Horn solle das Blatt mit „starkem Boulevardprofil positionieren und den digitalen Wandel aktiv vorantreiben“, heißt es in der Konzernmitteilung. Der bisherige „Focus“-Chefredakteur Robert Schneider wird wie geplant Mitte April Chefredakteur von „Bild“. Im Dezember 2022 wurde bekannt, dass Boie Schneider an die Seite gestellt bekommt. Horn übernimmt die Chefredaktionen von „Bild“ und „Bild am Sonntag“ bis April in Doppelfunktion.

Abberufung der Chefredaktion von „Bild“ sorgt für Unruhe im Axel Springer-Verlag

Die dreifache Abberufung sorgt für weitere Unruhe im Berliner Verlag. Boie, früherer Chefredakteur der „Welt am Sonntag“, war im Herbst 2021 mit der Aufgabe angetreten, nach der Ära Julian Reichelts für geordnete Prozesse in der Boulevardredaktion zu sorgen.

Der frühere „Bild“-Chefredakteur Reichelt musste das Medienhaus verlassen. Ihm wurde Machtmissbrauch, Mobbing und Fehlverhalten in Verbindung mit Beziehungen zu Mitarbeiterinnen des Hauses vorgeworfen. Reichelt blieb nach ersten Vorwürfen im Frühjahr 2021 zunächst im Amt. Weil er auch danach Privates und Berufliches nicht klar trennte, warf Springer ihn raus.

Springer gelobte, mit den neuen Personalien auch eine bessere Firmenkultur zu etablieren. Dem digitalaffinen Boie sei es in der Anfangszeit tatsächlich gelungen, mit der alten Kultur zu brechen, heißt es in Unternehmenskreisen. Er habe viel verändert, offener kommuniziert, neue Köpfe installiert und vor allem das Digitale vorangebracht. Doch am Ende sei er an den alten Netzwerken gescheitert, heißt es aus dem Unternehmen.
......
## [AUFGABE 1]
Beantworte anhand des Textauszugs kurz:
(a) Wann wird Robert Schneider Chefredakteur von „Bild“?
(b) Von welcher Zeitung war Boie früher Chefredakteur?
(c) Wann gab es die ersten Vorwürfe gegen Reichelt?
## [AUFGABE 2]
Fasse den Absatz des Textauszugs, der mit „Der frühere „Bild“-Chefredakteur Reichelt“ beginnt, als Stichpunktliste zusammen.
## [AUFGABE 3]
Gib den Textauszug von „Die dreifache Abberufung“ bis einschließlich „Springer ihn raus.“ wortgetreu wieder.
Die Auflistung wird für die Bearbeitung nicht gebraucht.

## [DATENBLOCK]
......
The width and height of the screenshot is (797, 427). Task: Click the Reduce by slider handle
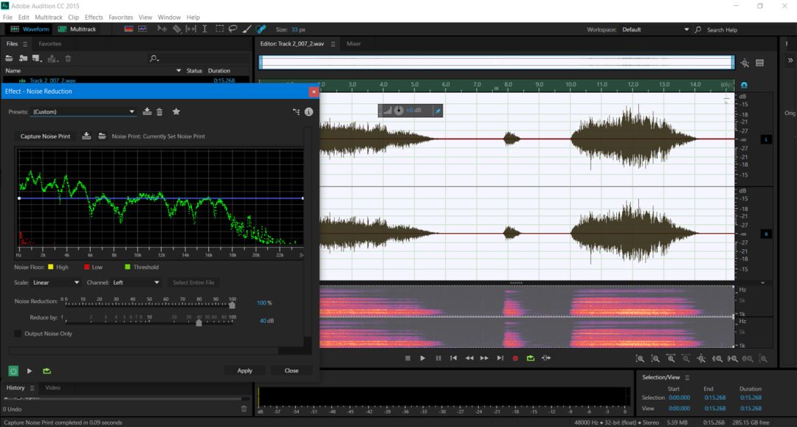coord(199,322)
......
## [LÖSUNG 1]
(a) Mitte April.
(b) Von der „Welt am Sonntag“.
(c) Im Frühjahr 2021.

## [LÖSUNG 2]
- Reichelt, früher Chefredakteur von „Bild“, musste das Medienhaus verlassen.
- Vorwürfe: Machtmissbrauch, Mobbing und Fehlverhalten im Zusammenhang mit Beziehungen zu Mitarbeiterinnen
- Nach ersten Vorwürfen im Frühjahr 2021 blieb er zunächst im Amt.
- Springer entließ ihn, weil er Privates und Berufliches weiterhin nicht klar trennte.

## [LÖSUNG 3]
Die dreifache Abberufung sorgt für weitere Unruhe im Berliner Verlag. Boie, früherer Chefredakteur der „Welt am Sonntag“, war im Herbst 2021 mit der Aufgabe angetreten, nach der Ära Julian Reichelts für geordnete Prozesse in der Boulevardredaktion zu sorgen.

Der frühere „Bild“-Chefredakteur Reichelt musste das Medienhaus verlassen. Ihm wurde Machtmissbrauch, Mobbing und Fehlverhalten in Verbindung mit Beziehungen zu Mitarbeiterinnen des Hauses vorgeworfen. Reichelt blieb nach ersten Vorwürfen im Frühjahr 2021 zunächst im Amt. Weil er auch danach Privates und Berufliches nicht klar trennte, warf Springer ihn raus.